Task to complete: Look through the data below and show every line that includes "will".

Records to use:
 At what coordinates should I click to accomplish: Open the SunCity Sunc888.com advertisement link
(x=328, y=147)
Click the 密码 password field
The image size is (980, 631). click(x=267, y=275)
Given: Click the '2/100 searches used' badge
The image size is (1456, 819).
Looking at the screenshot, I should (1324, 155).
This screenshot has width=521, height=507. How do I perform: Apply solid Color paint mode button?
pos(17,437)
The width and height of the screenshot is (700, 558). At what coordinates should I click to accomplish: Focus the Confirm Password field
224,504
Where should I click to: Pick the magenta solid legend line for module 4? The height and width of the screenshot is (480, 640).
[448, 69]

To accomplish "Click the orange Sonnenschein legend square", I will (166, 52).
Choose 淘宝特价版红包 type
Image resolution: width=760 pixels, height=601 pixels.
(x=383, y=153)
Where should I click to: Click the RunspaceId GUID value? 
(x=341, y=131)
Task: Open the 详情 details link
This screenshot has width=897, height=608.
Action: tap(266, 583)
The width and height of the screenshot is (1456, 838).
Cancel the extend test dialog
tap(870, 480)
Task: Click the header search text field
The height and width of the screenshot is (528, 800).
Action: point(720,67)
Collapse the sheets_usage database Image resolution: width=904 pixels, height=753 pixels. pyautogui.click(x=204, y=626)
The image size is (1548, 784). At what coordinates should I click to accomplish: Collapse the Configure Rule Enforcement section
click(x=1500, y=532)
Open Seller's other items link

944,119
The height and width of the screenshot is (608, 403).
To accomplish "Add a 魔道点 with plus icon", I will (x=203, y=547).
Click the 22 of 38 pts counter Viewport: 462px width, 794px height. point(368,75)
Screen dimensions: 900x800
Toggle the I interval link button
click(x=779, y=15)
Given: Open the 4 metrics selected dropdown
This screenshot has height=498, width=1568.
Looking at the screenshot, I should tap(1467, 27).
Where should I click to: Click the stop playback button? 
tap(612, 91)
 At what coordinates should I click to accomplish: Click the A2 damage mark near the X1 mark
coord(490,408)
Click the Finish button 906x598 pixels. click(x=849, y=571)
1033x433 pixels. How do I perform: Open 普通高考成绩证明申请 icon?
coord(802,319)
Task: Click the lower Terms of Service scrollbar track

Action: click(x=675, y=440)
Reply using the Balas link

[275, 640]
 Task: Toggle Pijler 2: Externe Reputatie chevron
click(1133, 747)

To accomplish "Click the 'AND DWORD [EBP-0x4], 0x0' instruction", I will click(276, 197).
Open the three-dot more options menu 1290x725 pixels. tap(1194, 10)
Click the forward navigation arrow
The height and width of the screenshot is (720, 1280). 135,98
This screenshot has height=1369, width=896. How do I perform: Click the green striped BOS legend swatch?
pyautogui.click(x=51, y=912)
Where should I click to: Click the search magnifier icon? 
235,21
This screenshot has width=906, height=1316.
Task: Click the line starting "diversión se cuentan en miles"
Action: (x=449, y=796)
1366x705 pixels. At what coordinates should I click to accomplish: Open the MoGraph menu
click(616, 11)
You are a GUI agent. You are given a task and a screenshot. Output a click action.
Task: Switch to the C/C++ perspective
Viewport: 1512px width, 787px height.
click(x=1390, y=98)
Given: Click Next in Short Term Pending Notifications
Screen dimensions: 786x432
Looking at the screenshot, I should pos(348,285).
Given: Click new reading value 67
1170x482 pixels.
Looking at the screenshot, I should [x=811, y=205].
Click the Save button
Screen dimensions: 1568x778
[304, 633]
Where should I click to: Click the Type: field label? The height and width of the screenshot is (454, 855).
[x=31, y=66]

Reply to the task:
To accomplish "Click the orange Sonnenschein legend square", I will (166, 52).
To accomplish "Add a 魔道点 with plus icon", I will (x=203, y=547).
To accomplish "Click the 'AND DWORD [EBP-0x4], 0x0' instruction", I will click(276, 197).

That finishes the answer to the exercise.